Last fall, the Federal Housing Finance Agency sought comments on how Fannie Mae, Freddie Mac, and the Fair Housing Administration can divest themselves of their massive inventory of real-estate-owned properties. Among the ideas gaining traction is selling homes for rental rather than owner-occupancy, as in the GSEs’ recently rolled out REO to rental pilot project. A big REO auction could give community groups a shot at developing much-needed affordable rental housing, but they will face stiff competition from for-profit investors.

If nonprofits are able to pick up properties, they’ll have another major challenge: managing scattered-site rental. While many nonprofit organizations now manage multi-family buildings, having single-family homes spread over a wide area is much more difficult, logistically.

No Efficiencies of Scale with Scattered-Site

All sorts of costs — from trash removal, to travel time and gas for maintenance crews — become much less efficient when the same number of rental units are spread around in many buildings across a wide geographic area.

Ithaca Neighborhood Housing Services has been managing scattered-site rental housing since the early 1980s. Their stock ranges from five-family buildings to duplexes and one single-family home, and is mostly quite old. Sandy Conrad, a property manager at Ithaca NHS, notes that one of the issues with scattered site is “you’re going to have different types of fixtures within the same building, in different units.” That can make repairs more costly, because the maintenance staff has to either keep a huge inventory of different kinds of fixtures, or drive to get the necessary part every time. Unless you have the cash upfront to make a wholesale replacement of fixtures, this sort of piecemeal upgrading gets costly.

▶ _Written instruction 1_: Reproduce the passage on scattered-site rental housing word for word.

▶ _Record excerpts_:
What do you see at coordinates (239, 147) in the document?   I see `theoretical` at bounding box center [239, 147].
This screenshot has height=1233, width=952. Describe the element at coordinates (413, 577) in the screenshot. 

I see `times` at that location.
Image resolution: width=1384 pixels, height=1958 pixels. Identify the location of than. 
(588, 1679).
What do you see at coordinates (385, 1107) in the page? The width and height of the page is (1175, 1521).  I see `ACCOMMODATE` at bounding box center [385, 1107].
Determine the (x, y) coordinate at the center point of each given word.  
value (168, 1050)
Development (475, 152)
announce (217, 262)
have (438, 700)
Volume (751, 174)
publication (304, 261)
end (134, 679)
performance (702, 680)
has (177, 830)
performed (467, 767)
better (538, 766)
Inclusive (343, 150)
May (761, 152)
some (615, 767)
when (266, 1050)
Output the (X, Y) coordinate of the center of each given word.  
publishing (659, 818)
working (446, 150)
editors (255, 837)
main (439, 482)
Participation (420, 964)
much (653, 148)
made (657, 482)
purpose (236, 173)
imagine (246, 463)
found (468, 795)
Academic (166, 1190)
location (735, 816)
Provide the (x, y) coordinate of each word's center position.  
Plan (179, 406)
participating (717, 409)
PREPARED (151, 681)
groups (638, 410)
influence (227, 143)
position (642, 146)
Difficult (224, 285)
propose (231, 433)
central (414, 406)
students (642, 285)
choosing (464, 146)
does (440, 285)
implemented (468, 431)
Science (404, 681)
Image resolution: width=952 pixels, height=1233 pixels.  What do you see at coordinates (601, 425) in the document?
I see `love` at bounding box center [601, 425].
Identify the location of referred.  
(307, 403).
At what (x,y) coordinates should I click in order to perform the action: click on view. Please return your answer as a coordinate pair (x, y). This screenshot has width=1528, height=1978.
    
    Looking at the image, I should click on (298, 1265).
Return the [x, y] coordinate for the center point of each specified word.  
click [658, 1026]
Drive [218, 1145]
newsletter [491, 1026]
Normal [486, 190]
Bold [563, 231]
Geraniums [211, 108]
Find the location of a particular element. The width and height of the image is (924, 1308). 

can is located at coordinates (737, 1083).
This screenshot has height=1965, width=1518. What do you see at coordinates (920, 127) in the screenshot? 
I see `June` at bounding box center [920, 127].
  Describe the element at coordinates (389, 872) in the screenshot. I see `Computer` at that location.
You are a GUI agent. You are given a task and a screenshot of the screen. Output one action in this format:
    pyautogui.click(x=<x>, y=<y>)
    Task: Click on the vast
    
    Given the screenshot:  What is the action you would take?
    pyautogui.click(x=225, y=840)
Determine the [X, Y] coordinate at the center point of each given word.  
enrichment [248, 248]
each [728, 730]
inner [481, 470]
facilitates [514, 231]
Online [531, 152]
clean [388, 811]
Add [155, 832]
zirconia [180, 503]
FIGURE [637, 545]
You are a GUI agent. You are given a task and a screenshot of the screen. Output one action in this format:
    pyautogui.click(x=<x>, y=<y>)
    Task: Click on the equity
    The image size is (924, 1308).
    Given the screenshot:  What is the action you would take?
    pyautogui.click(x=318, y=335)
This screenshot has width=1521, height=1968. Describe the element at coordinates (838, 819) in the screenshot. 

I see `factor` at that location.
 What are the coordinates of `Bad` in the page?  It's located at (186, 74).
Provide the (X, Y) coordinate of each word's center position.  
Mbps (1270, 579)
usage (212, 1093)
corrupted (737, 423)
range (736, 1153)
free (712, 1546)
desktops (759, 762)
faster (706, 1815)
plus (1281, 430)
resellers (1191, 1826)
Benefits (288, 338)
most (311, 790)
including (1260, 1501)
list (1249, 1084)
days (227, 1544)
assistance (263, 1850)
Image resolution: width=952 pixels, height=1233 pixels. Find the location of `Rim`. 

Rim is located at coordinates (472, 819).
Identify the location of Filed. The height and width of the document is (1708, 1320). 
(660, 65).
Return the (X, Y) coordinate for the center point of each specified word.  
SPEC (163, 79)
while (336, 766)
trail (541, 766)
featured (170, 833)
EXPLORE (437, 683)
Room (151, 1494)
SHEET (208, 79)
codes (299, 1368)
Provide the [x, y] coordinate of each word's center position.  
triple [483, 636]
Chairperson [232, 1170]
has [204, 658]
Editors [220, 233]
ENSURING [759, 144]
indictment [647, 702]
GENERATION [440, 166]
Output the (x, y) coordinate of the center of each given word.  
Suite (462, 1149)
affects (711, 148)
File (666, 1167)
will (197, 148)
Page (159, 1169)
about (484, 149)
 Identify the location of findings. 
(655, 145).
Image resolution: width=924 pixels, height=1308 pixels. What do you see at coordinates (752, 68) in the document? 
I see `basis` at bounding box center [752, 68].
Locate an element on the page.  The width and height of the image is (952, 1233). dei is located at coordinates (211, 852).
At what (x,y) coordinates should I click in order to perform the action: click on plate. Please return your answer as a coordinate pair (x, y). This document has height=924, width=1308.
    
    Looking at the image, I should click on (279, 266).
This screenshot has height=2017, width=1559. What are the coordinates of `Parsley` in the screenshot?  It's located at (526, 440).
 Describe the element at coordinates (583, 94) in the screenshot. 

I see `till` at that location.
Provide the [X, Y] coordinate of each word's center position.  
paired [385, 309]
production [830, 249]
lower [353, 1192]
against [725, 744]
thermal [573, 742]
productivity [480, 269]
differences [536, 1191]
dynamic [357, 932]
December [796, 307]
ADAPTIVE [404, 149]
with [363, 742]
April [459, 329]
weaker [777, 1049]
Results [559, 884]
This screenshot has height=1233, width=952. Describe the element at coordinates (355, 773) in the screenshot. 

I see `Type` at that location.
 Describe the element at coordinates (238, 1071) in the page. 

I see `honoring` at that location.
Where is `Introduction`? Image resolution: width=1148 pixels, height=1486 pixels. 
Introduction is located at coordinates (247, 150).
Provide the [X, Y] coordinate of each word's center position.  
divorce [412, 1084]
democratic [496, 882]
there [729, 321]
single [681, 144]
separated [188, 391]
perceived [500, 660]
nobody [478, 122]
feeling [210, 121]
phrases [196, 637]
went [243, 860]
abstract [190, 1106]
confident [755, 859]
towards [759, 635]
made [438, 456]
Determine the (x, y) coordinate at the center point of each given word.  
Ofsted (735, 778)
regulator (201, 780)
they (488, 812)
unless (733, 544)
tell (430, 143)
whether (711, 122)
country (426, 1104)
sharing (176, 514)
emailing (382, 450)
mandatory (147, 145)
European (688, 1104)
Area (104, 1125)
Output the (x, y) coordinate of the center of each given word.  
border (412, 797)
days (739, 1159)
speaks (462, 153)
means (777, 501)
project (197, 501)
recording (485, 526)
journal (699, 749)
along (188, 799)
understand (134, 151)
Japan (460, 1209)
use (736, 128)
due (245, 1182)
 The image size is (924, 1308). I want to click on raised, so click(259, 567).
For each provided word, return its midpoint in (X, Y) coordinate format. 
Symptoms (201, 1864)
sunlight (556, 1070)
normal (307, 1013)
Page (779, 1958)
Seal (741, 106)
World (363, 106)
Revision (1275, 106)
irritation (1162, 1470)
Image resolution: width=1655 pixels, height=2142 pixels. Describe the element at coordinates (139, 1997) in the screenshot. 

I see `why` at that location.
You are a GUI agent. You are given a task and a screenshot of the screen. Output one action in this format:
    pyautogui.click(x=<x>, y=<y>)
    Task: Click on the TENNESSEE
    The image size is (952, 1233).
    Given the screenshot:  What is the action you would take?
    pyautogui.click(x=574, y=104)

▶ _Written instruction 2_: Copy out the stretch of the records from their first line through the line containing "(588, 1679).", keeping every character unchanged.

▶ _Written reply 1_:
Last fall, the Federal Housing Finance Agency sought comments on how Fannie Mae, Freddie Mac, and the Fair Housing Administration can divest themselves of their massive inventory of real-estate-owned properties. Among the ideas gaining traction is selling homes for rental rather than owner-occupancy, as in the GSEs’ recently rolled out REO to rental pilot project. A big REO auction could give community groups a shot at developing much-needed affordable rental housing, but they will face stiff competition from for-profit investors.

If nonprofits are able to pick up properties, they’ll have another major challenge: managing scattered-site rental. While many nonprofit organizations now manage multi-family buildings, having single-family homes spread over a wide area is much more difficult, logistically.

No Efficiencies of Scale with Scattered-Site

All sorts of costs — from trash removal, to travel time and gas for maintenance crews — become much less efficient when the same number of rental units are spread around in many buildings across a wide geographic area.

Ithaca Neighborhood Housing Services has been managing scattered-site rental housing since the early 1980s. Their stock ranges from five-family buildings to duplexes and one single-family home, and is mostly quite old. Sandy Conrad, a property manager at Ithaca NHS, notes that one of the issues with scattered site is “you’re going to have different types of fixtures within the same building, in different units.” That can make repairs more costly, because the maintenance staff has to either keep a huge inventory of different kinds of fixtures, or drive to get the necessary part every time. Unless you have the cash upfront to make a wholesale replacement of fixtures, this sort of piecemeal upgrading gets costly.

▶ _Written reply 2_:
What do you see at coordinates (239, 147) in the document?   I see `theoretical` at bounding box center [239, 147].
This screenshot has height=1233, width=952. Describe the element at coordinates (413, 577) in the screenshot. 

I see `times` at that location.
Image resolution: width=1384 pixels, height=1958 pixels. Identify the location of than. 
(588, 1679).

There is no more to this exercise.